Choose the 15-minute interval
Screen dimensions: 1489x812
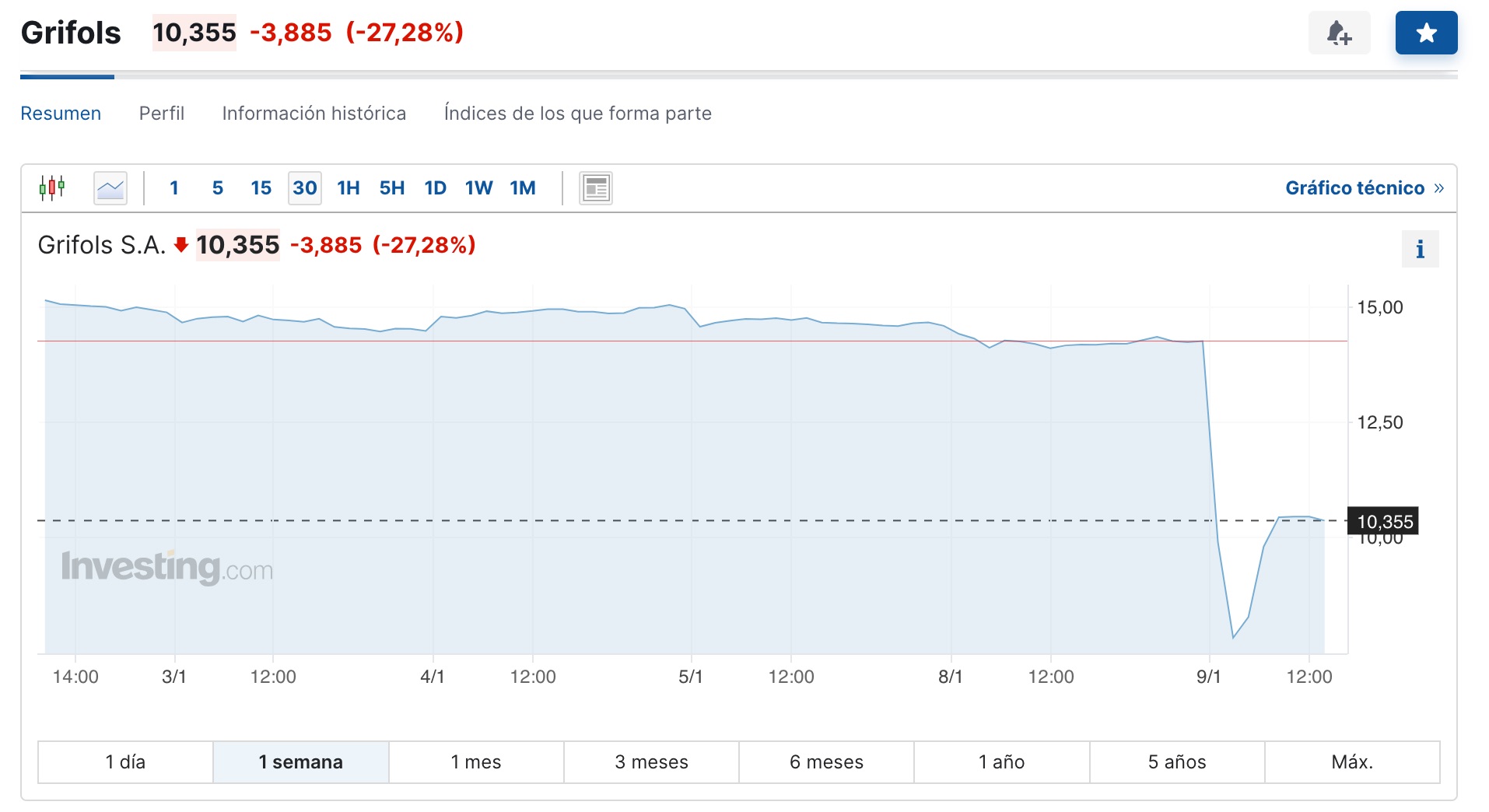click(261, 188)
==
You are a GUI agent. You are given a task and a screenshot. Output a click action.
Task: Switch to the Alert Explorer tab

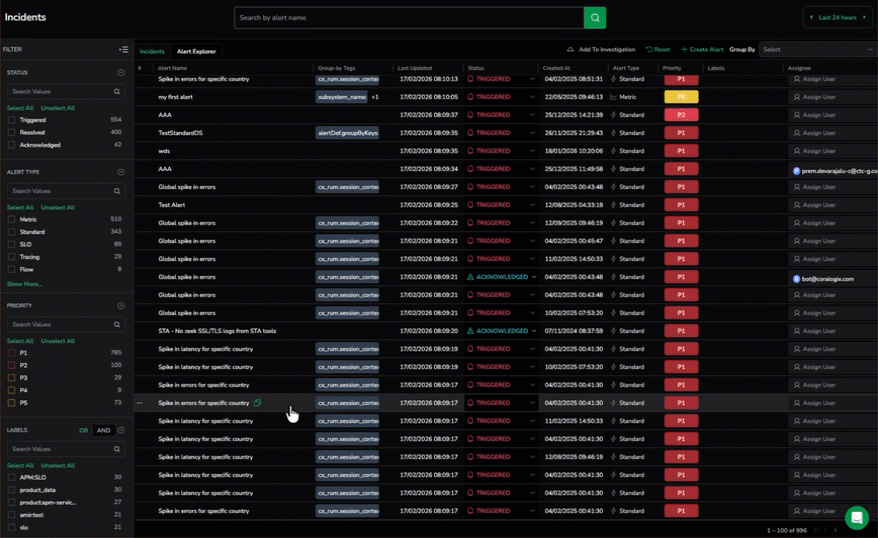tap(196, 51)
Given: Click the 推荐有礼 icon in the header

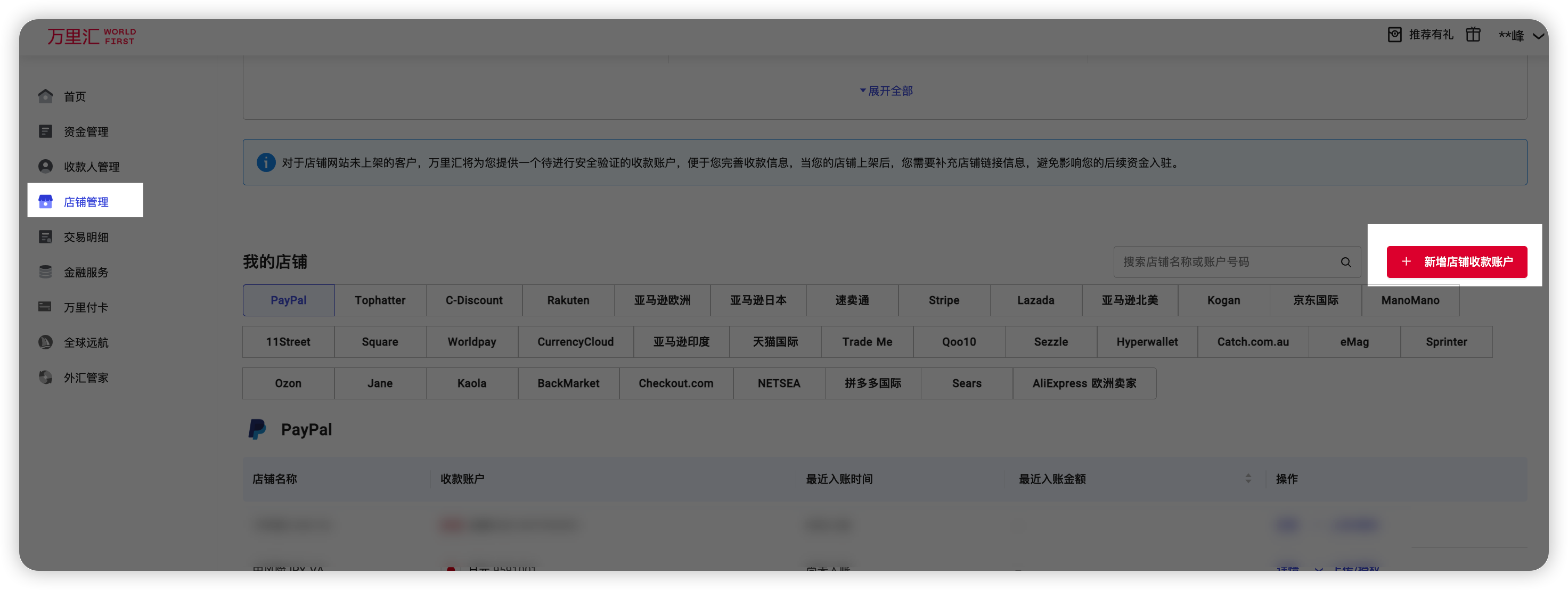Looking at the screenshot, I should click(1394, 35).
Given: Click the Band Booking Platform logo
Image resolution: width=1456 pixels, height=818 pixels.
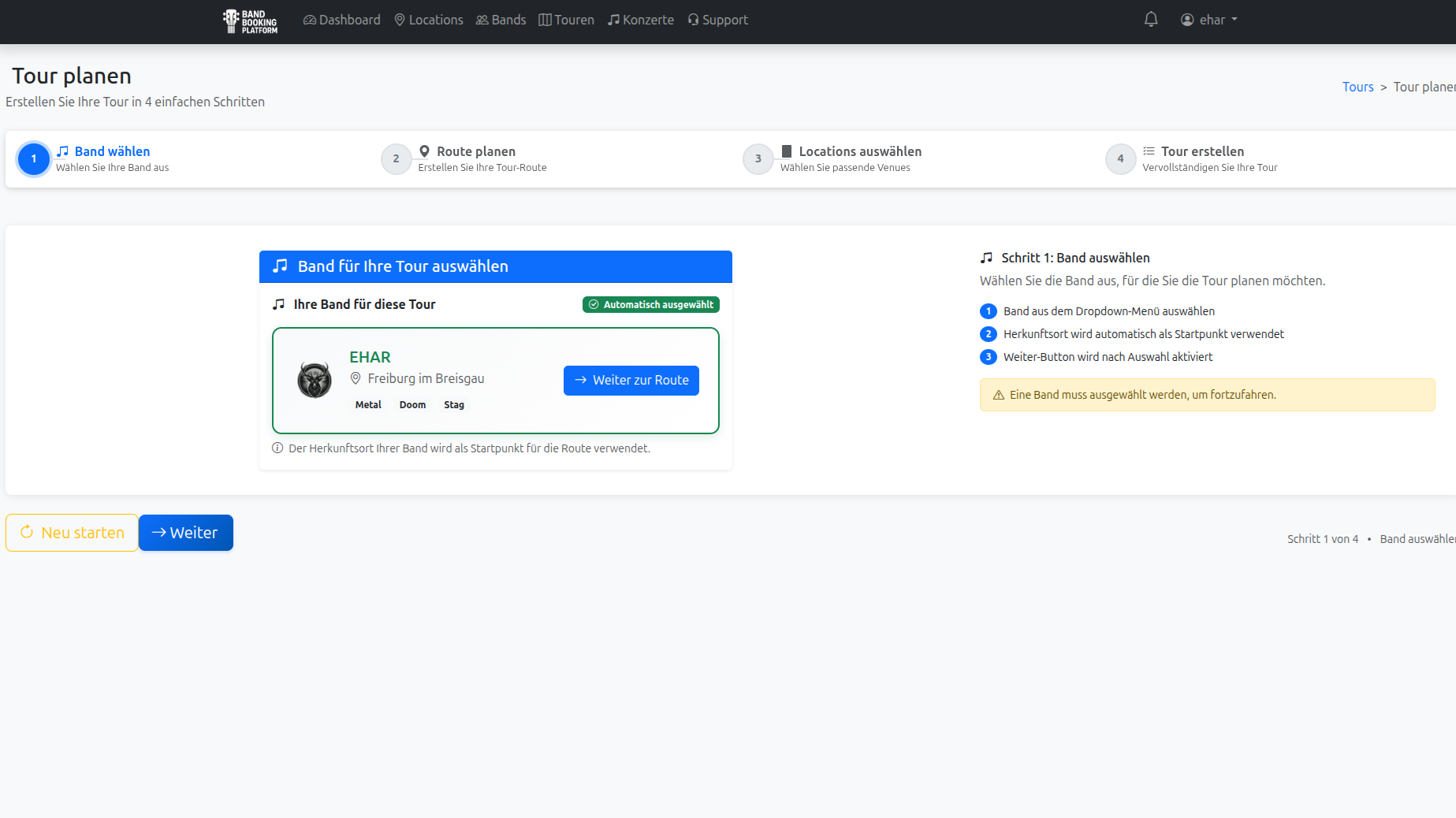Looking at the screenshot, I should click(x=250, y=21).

__Set exercise__:
Rewrite the lines between the one containing "Given: Click the 推荐有礼 icon in the header" and the one containing "Looking at the screenshot, I should click(x=250, y=21).", inclusive, as a numbered list, skipping blank lines and leaving out the pictures.

__Solution for this problem__:
1. Given: Click the 推荐有礼 icon in the header
2. Looking at the screenshot, I should click(1394, 35).
3. Given: Click the Band Booking Platform logo
4. Image resolution: width=1456 pixels, height=818 pixels.
5. Looking at the screenshot, I should click(x=250, y=21).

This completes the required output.